Authenticate GCP resources

This topic describes how to authenticate your GCP resource to Conjur so that it can retrieve secrets from Conjur.

To configure the authentication, see Configure the GCP Authenticator

Supported Google Cloud services

  • Google Compute Engine

  • Google Cloud Function

Supported authentication strategies

Based on Google Identity Platform authentication, the GCP Authenticator uses an identity token based on a service account provided by Google.

How it works

This section describes how an application running on GCP authenticates to Conjur Cloud to retrieve secrets.

  1. An application requests an identity token from the Google metadata server.

  2. The metadata server responds with a Google-signed JWT (JSON Web Token) that contains metadata about the Google Cloud service, including claims about the service's Google identity.

  3. The application sends an authentication request to Conjur Cloud, as well as the JWT, using the GCP Authenticator REST API.

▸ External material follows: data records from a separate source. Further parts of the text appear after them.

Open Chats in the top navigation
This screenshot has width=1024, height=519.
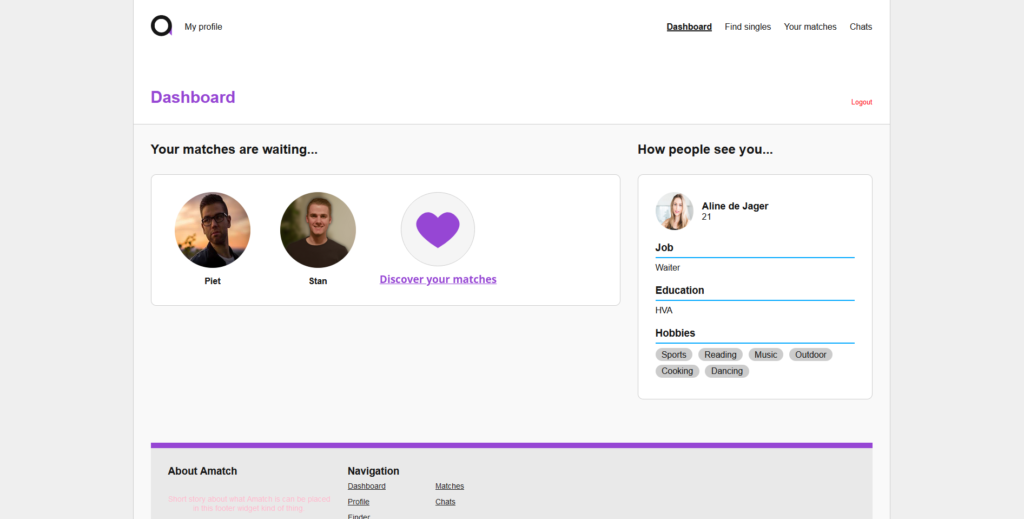(861, 27)
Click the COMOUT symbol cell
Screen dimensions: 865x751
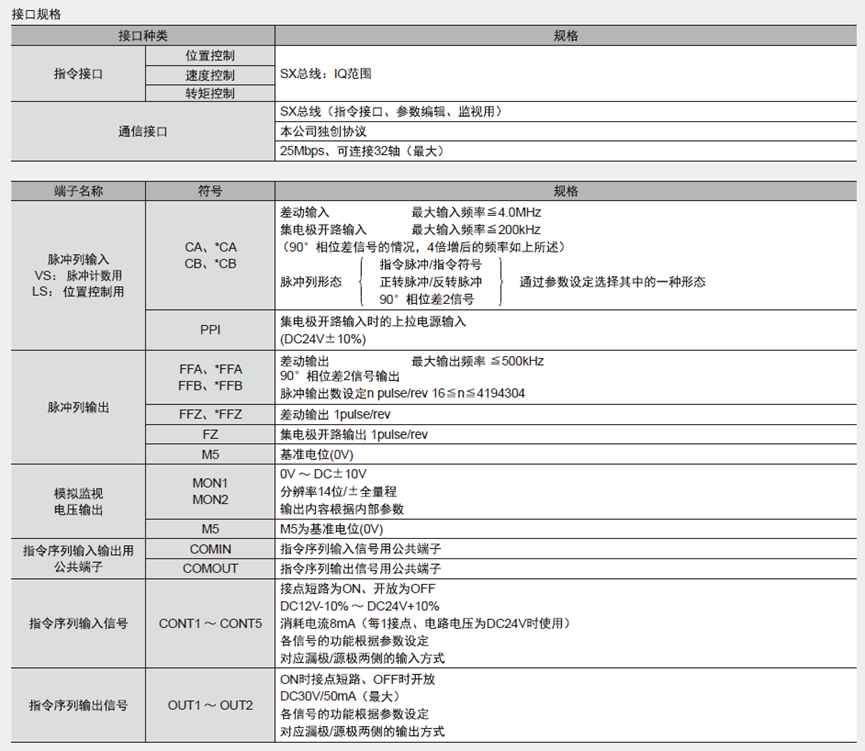point(210,568)
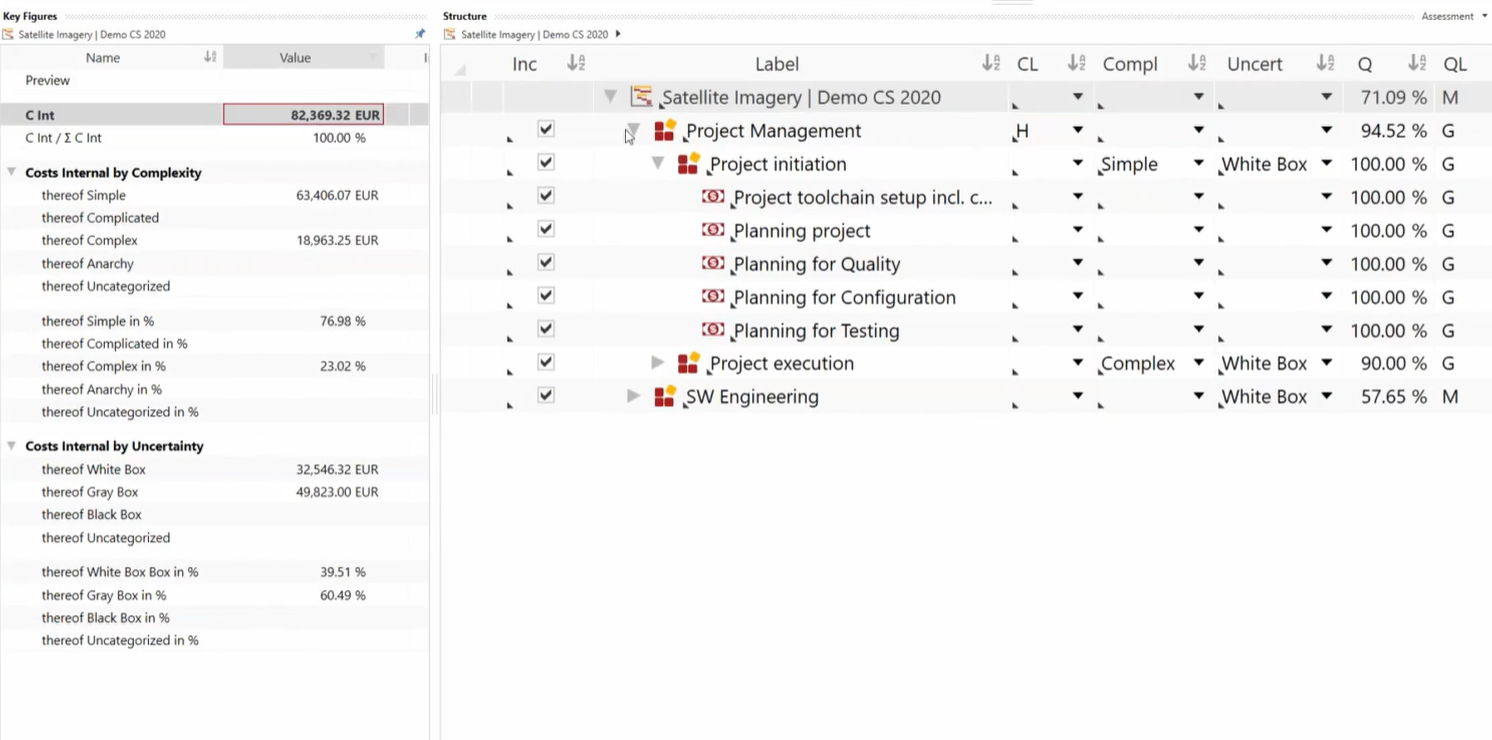Click the Planning for Quality task icon
This screenshot has width=1492, height=740.
pos(713,263)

  4. Conjur Cloud attempts to authenticate and authorize the request. If successful, Conjur Cloud sends a short-lived access token back to the application.

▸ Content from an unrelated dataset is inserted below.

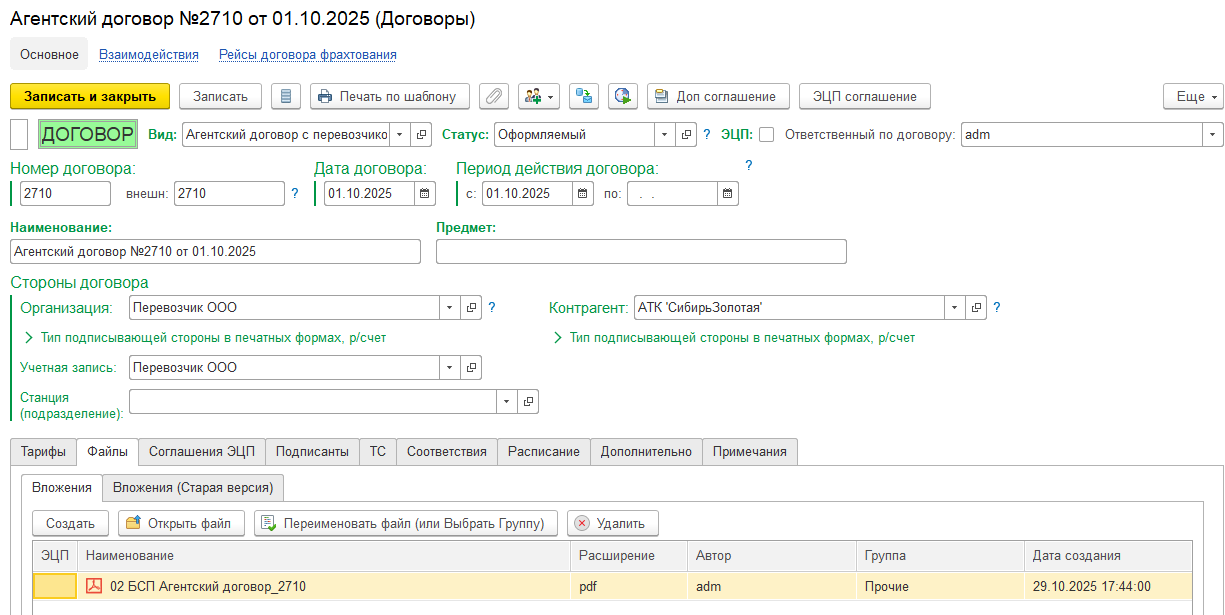Open the Статус dropdown list
The height and width of the screenshot is (615, 1225).
[x=665, y=134]
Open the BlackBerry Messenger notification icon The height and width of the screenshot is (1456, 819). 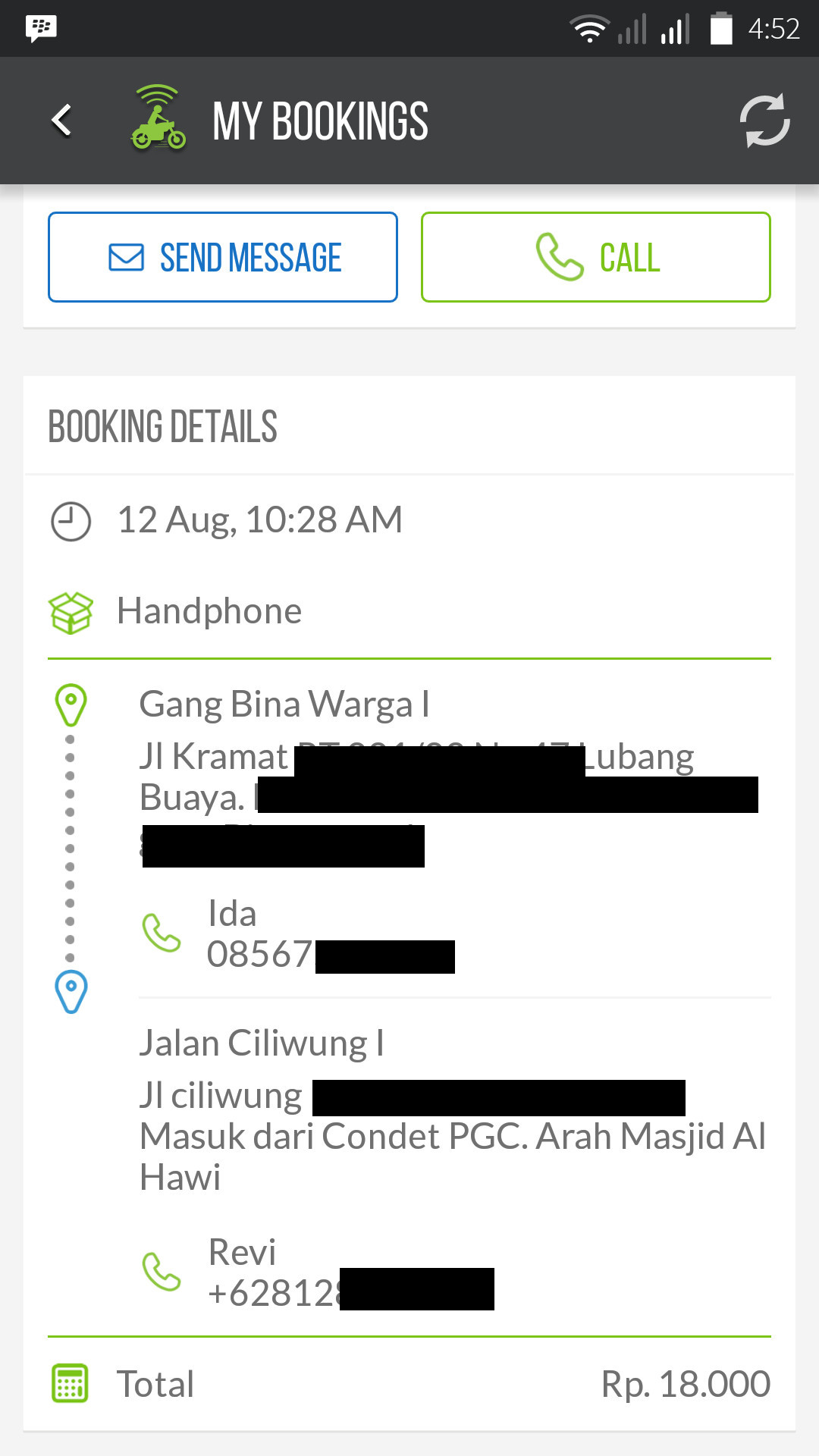click(41, 29)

  5. The application can retrieve secrets stored in Conjur Cloud.

Google identity token

The Google Cloud service obtains an identity token from Google's metadata server. Access to the metadata service is provided by Google Cloud Platform for any application that is deployed on one of the Google Cloud services. The token is used to verify the identity of the Google Cloud service.

 

For Google Compute Engine, Google strongly recommends creating a user-managed service account to create a Compute Engine instance, rather than using the default service account. For details, see the Google Cloud documentation.